-------- Original Message -------- Subject: [Wikipedia] DICT protocol Date: Wed, 07 Sep 2005 19:12:12 +0200 From: kael kael@alussinan.org To: jwales@wikia.com
Dear Sir,
I would like to suggest you at Wikimedia to use the DICT protocol [1] which allows to query dictionaries and databases [2].
For example, thanks to the _Dict Firefox extension_ [3] it's possible to write an url like the following one : dict://dict.org/d:encycplopedia .
There is a DICT server which allows to query the french Wikipedia dict://mali.geekcorps.org/d:wikipedia e.g. [4].
It would be really great if we could query Wikimedia content with this protocol.
BTW, while searching for http://google.com/search?q=wikipedia+dict I found a lot of websites reproducing Wikipedia content with Google Ads. I am wondering if they comply with the GNU GFDL license.
[1] http://www.ietf.org/rfc/rfc2229.txt [2] http://www.dict.org [3] http://dict.mozdev.org [4] http://mali.geekcorps.org/mediawiki/index.php/Wik2dict
Cheers,
On Sun, Sep 11, 2005 at 05:29:57AM -0400, Jimmy Wales wrote:
Dear Sir,
I would like to suggest you at Wikimedia to use the DICT protocol [1] which allows to query dictionaries and databases [2].
For example, thanks to the _Dict Firefox extension_ [3] it's possible to write an url like the following one : dict://dict.org/d:encycplopedia .

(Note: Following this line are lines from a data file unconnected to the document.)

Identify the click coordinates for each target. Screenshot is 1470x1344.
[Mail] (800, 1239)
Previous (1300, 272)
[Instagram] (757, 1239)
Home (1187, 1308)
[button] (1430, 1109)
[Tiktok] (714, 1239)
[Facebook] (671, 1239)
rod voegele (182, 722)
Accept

There is a DICT server which allows to query the french Wikipedia dict://mali.geekcorps.org/d:wikipedia e.g. [4].
It would be really great if we could query Wikimedia content with this protocol.
BTW, while searching for http://google.com/search?q=wikipedia+dict I found a lot of websites reproducing Wikipedia content with Google Ads. I am wondering if they comply with the GNU GFDL license.
[1] http://www.ietf.org/rfc/rfc2229.txt [2] http://www.dict.org [3] http://dict.mozdev.org [4] http://mali.geekcorps.org/mediawiki/index.php/Wik2dict
The idea has been proposed many times.
Attached is a toy Polish Wiktionary->dictd gateway I once coded. It's not usable in the real world, but it may give people some ideas.
I've talked to folks who have worked on it, but still I am left with the feeling that if there is to be a server/client protocol, http is the best way to handle it. Of course, if you want to download the content and run your own dict server for others thats great..but how many are out there that will use it?
/Alterego
On 9/11/05, Tomasz Wegrzanowski taw@users.sf.net wrote:
On Sun, Sep 11, 2005 at 05:29:57AM -0400, Jimmy Wales wrote:
Dear Sir,
I would like to suggest you at Wikimedia to use the DICT protocol [1] which allows to query dictionaries and databases [2].
For example, thanks to the _Dict Firefox extension_ [3] it's possible to write an url like the following one : dict://dict.org/d:encycplopedia .
There is a DICT server which allows to query the french Wikipedia dict://mali.geekcorps.org/d:wikipedia e.g. [4].
It would be really great if we could query Wikimedia content with this protocol.
BTW, while searching for http://google.com/search?q=wikipedia+dict I found a lot of websites reproducing Wikipedia content with Google Ads. I am wondering if they comply with the GNU GFDL license.
[1] http://www.ietf.org/rfc/rfc2229.txt [2] http://www.dict.org [3] http://dict.mozdev.org [4] http://mali.geekcorps.org/mediawiki/index.php/Wik2dict
The idea has been proposed many times.
Attached is a toy Polish Wiktionary->dictd gateway I once coded. It's not usable in the real world, but it may give people some ideas.
Wikitech-l mailing list Wikitech-l@wikimedia.org http://mail.wikipedia.org/mailman/listinfo/wikitech-l
On Sun, Sep 11, 2005 at 04:35:39PM -0600, Brian wrote:
I've talked to folks who have worked on it, but still I am left with the feeling that if there is to be a server/client protocol, http is the best way to handle it. Of course, if you want to download the content and run your own dict server for others thats great..but how many are out there that will use it?
=== Why dictd ===
For wikipedia, dictd is not very useful. For wiktionaries it is - this way content from the wiktionary becomes just one of many dict data feeds your dict client may use.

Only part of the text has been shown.